ABOUT THIS EXERCISE: Looking at the entries below, state how many lines contain the word "next". Give the number alone.

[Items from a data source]
*** Begin section ***
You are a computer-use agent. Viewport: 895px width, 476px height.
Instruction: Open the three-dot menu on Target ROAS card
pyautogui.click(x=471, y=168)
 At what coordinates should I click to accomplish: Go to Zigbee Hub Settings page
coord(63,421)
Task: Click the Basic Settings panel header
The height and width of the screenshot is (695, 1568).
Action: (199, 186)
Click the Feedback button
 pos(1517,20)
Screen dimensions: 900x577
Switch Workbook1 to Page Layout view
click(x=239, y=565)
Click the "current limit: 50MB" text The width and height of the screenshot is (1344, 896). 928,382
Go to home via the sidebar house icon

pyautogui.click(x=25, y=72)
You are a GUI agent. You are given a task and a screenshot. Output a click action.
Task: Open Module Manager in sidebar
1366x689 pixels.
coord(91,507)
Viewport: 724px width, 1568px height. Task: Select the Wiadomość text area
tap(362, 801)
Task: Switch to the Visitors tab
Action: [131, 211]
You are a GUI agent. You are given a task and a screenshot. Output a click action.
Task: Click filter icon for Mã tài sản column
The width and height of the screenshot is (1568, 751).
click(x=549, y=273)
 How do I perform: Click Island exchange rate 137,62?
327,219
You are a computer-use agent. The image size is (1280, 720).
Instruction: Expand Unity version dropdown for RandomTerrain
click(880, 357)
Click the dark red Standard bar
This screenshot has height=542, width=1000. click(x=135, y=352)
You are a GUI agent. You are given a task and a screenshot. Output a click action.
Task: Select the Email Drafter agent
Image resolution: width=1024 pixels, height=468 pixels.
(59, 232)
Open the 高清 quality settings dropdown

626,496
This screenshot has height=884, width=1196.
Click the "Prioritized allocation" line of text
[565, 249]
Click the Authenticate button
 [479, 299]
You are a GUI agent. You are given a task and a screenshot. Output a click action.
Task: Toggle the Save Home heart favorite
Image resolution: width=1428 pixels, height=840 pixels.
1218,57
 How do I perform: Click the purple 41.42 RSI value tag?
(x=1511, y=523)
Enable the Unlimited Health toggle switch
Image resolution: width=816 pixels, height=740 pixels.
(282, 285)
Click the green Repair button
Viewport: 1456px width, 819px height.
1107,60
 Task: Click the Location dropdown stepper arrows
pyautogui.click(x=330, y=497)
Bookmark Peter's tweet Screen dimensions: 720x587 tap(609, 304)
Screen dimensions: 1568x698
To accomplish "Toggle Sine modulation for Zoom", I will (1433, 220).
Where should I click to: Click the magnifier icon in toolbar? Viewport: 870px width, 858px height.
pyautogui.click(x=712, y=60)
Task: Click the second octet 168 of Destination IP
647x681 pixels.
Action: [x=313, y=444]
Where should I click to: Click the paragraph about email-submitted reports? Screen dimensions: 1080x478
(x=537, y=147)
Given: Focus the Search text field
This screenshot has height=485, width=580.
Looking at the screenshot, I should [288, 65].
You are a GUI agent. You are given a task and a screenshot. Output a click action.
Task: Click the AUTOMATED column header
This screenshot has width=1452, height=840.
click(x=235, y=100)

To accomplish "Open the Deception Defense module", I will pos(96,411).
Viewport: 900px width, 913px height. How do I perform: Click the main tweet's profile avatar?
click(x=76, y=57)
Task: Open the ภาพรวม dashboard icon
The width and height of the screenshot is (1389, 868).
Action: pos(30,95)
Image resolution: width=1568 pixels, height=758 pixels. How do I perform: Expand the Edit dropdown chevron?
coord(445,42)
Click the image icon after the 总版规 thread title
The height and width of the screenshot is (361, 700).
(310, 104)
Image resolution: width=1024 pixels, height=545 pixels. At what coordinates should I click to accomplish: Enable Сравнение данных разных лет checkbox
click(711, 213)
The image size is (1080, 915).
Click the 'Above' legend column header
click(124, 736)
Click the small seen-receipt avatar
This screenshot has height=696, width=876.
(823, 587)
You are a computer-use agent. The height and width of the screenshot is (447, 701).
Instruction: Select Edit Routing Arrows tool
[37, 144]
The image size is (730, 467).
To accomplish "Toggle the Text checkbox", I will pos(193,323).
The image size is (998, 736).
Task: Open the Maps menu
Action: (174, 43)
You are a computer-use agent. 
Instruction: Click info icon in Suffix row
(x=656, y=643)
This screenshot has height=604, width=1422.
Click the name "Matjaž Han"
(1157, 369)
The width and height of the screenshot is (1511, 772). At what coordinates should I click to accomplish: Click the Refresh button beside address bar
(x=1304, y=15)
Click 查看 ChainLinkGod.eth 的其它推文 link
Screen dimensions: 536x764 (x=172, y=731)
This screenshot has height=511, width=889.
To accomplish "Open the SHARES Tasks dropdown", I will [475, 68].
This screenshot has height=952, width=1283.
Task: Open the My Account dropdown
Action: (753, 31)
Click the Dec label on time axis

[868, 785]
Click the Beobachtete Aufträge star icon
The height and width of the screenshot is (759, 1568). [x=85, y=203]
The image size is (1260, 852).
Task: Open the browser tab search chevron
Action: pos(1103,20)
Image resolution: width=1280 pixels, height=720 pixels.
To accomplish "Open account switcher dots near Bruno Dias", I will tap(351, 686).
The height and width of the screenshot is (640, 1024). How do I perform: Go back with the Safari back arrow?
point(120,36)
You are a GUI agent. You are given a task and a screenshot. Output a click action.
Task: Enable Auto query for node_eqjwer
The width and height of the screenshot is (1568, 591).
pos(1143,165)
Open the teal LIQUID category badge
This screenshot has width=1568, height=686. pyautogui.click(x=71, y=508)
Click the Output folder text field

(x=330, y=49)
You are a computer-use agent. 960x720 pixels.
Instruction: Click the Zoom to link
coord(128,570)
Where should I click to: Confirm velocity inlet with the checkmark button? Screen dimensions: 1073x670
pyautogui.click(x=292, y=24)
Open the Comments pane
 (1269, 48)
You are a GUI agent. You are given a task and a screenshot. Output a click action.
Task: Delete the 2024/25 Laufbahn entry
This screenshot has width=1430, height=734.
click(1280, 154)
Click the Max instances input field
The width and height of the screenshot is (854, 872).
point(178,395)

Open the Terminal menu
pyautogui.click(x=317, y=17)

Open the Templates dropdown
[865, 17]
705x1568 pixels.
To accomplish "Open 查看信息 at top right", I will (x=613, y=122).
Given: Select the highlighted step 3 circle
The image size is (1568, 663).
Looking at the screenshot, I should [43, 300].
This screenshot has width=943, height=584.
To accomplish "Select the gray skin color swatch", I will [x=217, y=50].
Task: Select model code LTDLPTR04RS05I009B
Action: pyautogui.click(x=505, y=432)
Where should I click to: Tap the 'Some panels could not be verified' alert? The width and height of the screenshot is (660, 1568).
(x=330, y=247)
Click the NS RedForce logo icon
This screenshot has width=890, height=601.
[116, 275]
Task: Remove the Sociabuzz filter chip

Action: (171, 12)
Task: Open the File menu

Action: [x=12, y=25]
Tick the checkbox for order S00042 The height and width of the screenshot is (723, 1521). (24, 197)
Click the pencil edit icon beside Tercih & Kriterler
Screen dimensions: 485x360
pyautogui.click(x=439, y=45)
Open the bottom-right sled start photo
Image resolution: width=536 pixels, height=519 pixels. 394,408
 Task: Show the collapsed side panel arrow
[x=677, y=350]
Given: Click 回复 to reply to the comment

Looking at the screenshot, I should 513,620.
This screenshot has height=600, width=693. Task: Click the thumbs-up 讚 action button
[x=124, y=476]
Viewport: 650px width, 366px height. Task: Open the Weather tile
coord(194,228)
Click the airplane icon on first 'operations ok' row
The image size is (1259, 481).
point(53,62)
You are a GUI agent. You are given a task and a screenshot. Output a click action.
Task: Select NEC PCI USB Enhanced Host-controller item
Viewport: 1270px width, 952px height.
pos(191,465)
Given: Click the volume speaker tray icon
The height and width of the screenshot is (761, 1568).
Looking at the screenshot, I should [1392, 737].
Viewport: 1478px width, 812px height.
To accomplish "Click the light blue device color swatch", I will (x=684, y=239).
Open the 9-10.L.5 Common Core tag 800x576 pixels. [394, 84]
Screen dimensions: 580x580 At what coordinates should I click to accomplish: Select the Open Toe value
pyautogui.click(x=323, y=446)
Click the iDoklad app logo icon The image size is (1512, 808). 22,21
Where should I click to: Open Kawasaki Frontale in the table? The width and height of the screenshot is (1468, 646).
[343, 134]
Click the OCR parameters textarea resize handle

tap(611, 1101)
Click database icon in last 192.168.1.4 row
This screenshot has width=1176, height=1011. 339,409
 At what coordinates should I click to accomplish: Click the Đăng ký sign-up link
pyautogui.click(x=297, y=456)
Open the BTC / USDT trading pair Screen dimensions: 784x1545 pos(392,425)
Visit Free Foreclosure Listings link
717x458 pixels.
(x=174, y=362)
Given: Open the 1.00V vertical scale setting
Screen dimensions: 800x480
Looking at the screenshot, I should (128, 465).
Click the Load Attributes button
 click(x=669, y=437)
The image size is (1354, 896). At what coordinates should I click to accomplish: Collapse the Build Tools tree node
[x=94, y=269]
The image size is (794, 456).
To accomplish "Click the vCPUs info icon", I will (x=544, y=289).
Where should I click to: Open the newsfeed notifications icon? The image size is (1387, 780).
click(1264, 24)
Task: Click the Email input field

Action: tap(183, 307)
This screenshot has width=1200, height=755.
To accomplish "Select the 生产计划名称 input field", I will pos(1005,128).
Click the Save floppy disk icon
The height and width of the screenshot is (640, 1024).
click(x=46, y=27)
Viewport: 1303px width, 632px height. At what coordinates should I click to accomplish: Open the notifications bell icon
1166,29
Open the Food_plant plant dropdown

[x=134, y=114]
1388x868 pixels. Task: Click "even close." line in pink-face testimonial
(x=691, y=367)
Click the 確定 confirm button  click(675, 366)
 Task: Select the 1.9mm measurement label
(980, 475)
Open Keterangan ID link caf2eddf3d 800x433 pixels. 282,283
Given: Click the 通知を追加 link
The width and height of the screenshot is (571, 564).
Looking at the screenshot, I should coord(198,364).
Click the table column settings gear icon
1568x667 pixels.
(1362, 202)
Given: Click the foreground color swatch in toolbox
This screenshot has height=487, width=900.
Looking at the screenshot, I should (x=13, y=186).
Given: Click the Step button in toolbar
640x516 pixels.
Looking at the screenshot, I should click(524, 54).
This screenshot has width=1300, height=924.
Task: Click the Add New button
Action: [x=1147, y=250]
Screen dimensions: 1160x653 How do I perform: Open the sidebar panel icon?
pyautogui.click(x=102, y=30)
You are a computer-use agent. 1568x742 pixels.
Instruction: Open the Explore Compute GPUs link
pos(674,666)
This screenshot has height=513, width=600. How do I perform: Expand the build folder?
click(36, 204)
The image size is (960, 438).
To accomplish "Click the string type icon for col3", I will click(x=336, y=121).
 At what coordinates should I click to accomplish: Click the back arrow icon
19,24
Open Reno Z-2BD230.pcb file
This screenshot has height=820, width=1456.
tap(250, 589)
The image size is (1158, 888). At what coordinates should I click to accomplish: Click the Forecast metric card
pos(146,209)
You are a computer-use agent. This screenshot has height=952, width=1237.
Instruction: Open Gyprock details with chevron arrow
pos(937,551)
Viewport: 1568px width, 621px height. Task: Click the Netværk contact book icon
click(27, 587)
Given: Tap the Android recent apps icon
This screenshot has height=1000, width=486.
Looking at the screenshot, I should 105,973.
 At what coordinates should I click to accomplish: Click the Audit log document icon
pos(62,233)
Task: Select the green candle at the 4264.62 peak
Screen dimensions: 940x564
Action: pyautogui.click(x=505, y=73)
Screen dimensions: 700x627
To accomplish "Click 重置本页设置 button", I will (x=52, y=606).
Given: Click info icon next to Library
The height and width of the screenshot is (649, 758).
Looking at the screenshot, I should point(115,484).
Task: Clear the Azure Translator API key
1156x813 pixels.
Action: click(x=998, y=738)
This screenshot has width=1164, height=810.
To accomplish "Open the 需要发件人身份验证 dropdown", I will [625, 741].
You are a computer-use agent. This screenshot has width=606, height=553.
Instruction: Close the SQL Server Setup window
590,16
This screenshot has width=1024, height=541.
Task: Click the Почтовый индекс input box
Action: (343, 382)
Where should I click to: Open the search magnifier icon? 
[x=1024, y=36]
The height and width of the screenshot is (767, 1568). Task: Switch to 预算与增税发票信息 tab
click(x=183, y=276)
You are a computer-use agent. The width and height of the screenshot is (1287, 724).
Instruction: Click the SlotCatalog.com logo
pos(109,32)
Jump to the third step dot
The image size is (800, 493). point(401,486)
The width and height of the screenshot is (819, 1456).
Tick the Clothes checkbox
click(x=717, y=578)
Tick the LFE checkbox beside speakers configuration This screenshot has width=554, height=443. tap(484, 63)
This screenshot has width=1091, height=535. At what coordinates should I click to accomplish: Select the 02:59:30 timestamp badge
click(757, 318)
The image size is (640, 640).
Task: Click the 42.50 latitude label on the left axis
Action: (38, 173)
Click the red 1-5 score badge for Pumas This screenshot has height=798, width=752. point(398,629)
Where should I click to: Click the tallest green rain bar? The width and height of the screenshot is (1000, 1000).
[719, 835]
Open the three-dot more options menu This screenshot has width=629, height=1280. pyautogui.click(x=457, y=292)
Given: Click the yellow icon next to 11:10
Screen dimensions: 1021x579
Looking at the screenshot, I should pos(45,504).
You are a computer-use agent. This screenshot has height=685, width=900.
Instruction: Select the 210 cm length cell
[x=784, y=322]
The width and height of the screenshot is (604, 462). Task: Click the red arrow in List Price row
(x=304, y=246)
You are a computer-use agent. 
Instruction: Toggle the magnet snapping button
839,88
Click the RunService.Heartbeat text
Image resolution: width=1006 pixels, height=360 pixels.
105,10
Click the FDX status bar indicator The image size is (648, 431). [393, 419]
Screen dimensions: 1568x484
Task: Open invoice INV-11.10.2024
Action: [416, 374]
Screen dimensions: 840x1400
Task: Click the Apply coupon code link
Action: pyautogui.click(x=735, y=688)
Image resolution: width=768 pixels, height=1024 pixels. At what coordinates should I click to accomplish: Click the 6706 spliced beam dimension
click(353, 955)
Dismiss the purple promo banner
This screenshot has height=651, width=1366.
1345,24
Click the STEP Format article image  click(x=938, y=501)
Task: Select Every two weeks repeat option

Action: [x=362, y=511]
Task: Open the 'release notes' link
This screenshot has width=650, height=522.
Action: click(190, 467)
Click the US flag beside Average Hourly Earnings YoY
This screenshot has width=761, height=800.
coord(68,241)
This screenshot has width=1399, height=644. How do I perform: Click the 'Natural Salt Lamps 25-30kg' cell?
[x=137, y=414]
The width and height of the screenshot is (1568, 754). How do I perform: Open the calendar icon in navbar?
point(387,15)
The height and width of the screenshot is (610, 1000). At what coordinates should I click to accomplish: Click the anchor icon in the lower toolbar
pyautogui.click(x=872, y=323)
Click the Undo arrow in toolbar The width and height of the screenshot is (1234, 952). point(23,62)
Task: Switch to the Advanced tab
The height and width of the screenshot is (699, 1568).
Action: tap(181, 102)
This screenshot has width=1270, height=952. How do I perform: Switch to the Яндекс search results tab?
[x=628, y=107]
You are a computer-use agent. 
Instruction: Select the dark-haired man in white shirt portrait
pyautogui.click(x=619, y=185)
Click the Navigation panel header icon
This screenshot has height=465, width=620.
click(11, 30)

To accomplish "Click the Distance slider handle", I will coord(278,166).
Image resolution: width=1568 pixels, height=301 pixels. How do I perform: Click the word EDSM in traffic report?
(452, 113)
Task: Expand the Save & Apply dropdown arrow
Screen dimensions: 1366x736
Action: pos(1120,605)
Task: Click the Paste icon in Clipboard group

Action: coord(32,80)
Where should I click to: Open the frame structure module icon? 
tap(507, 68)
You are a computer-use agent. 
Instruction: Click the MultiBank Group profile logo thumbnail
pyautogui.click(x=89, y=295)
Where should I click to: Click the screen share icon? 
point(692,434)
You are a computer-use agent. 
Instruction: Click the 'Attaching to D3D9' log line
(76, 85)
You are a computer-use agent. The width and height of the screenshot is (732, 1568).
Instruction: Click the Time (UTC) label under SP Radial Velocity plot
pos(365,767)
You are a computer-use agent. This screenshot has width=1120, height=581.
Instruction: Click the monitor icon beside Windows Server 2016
*** End section ***
FINAL ANSWER: 2